SKURATOV NAMED PROSECUTOR GENERAL.

Publication: Monitor Volume: 1 Issue: 120

For the first time in 18 months, the Russian Federation has a Prosecutor General. He is 43-year-old lawyer Yuri Skuratov, who was approved on October 24 by a unanimous vote of the Federation Council. Skuratov is widely reported to have impressed the Council with his "sound knowledge of the procuracy and the issues facing it," together with his organizational abilities and principled views. (1) Skuratov made a positive impression even on Viktor Ilyukhin, a Duma committee chairman and Communist faction member, who rarely supports Boris Yeltsin’s nominees. (2) Skuratov said during his appointment hearings that he supports "evolutionary changes" in the procuracy as opposed to wrenching reforms.

Skuratov’s predecessor in the position was Aleksei Kazannik, who resigned in February, 1994. Kazannik had refused to block the Duma’s amnesty of the rebels who carried out the uprising in the Russian parliament building in October, 1993. Since Kazannik’s resignation Aleksei Ilyushenko has served as acting prosecutor-general.

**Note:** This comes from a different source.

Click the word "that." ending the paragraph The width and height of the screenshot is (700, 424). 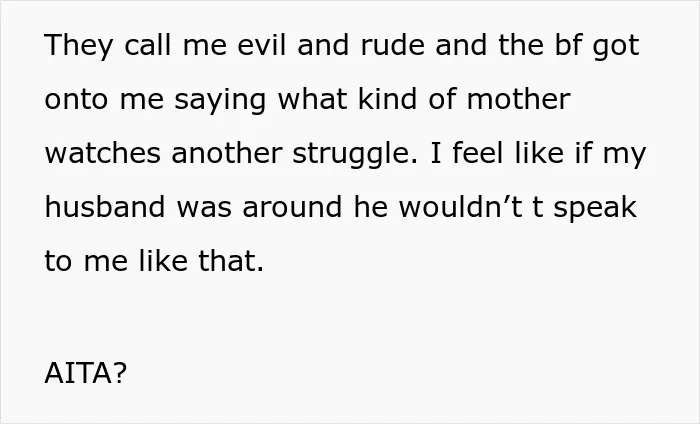point(231,261)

However Ilyushenko didn’t live up to President Yeltsin’s expectations and was dismissed earlier this month.

Skuratov received his juridical degree in 1973 in Yeltsin’s home territory of Sverdlovsk, but denied that this fact has any connection with his nomination. (3) Given Russia’s staggering problems with crime control and prevention, and if Skuratov lives up to his billing, his appointment may turn out to be one the most important political events of 1995.